The problem — Each line in the records below that has the word "pixel" should be copied.

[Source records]
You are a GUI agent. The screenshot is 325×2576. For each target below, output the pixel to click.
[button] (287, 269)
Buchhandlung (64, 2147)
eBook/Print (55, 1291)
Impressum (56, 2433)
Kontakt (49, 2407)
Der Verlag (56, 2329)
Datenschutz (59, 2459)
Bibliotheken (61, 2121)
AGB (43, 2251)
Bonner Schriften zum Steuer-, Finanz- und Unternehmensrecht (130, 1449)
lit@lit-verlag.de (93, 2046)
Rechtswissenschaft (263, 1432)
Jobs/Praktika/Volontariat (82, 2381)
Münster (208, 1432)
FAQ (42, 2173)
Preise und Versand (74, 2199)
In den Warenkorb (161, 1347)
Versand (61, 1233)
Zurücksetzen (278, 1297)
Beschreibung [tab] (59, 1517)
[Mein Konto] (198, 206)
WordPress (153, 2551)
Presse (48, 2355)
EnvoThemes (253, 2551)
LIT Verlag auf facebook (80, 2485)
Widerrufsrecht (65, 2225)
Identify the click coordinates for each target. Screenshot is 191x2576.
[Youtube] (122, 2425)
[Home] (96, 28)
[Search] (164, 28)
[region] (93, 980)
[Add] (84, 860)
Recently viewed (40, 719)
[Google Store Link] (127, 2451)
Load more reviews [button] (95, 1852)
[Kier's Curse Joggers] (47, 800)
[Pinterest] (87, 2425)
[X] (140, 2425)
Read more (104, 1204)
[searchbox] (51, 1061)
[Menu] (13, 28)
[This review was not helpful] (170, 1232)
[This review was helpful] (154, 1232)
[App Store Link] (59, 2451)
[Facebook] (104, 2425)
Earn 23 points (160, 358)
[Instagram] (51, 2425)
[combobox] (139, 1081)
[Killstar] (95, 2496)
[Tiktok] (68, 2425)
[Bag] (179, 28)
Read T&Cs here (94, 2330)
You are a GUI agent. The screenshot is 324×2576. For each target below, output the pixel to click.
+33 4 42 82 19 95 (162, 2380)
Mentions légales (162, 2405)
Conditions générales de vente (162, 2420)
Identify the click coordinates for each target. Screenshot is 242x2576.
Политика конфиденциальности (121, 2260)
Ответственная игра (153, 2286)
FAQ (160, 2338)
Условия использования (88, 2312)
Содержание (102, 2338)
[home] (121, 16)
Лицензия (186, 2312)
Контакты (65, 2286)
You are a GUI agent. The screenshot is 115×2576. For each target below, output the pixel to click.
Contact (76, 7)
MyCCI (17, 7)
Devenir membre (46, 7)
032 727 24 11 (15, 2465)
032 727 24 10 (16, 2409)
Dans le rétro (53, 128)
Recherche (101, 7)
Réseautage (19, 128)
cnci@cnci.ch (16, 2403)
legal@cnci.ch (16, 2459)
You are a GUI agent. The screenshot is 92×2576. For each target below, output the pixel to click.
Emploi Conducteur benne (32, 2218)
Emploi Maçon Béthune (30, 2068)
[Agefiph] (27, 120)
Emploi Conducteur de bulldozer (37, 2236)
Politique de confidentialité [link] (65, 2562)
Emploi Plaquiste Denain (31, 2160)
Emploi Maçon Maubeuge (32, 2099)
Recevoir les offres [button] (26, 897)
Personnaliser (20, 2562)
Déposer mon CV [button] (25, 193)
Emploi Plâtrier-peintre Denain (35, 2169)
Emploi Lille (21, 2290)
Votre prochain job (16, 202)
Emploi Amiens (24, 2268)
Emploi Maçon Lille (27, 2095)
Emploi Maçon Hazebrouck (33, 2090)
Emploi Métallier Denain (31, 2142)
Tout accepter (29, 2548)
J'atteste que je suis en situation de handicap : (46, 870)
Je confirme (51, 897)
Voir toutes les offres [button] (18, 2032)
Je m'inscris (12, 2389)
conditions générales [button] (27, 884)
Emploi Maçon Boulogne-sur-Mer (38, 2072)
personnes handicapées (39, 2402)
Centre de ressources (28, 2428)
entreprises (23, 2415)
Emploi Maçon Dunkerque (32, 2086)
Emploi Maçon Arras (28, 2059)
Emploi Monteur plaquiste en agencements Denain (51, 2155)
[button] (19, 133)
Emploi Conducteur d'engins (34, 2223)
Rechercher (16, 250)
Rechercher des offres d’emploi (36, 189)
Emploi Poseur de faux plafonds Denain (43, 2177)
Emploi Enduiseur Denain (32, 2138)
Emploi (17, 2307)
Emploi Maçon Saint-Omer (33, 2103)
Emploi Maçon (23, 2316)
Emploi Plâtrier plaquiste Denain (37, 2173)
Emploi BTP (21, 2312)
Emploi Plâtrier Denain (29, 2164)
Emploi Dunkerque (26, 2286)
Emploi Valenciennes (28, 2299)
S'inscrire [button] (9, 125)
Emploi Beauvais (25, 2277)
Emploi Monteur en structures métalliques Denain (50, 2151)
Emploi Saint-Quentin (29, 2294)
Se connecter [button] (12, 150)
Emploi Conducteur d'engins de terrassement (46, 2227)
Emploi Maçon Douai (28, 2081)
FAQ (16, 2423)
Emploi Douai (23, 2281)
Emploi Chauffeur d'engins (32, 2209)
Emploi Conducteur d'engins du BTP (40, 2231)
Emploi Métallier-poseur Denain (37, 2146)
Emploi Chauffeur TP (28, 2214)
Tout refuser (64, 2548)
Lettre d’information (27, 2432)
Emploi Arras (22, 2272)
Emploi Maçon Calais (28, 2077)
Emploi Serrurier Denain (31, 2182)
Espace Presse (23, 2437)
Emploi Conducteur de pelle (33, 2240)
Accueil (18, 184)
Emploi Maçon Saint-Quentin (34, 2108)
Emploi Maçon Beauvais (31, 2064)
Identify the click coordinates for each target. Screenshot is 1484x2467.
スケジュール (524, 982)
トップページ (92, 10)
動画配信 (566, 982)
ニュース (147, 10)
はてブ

Your response —
You are a GUI agent. The screenshot is 325×2576. For each target below, output the pixel to click.
You are a GUI agent. The screenshot is 324×2576. For each target below, output the pixel to click.
You are a GUI agent. The screenshot is 115×2576. For each target below, output the pixel to click.
You are a GUI agent. The screenshot is 92×2576. For each target below, output the pixel to click.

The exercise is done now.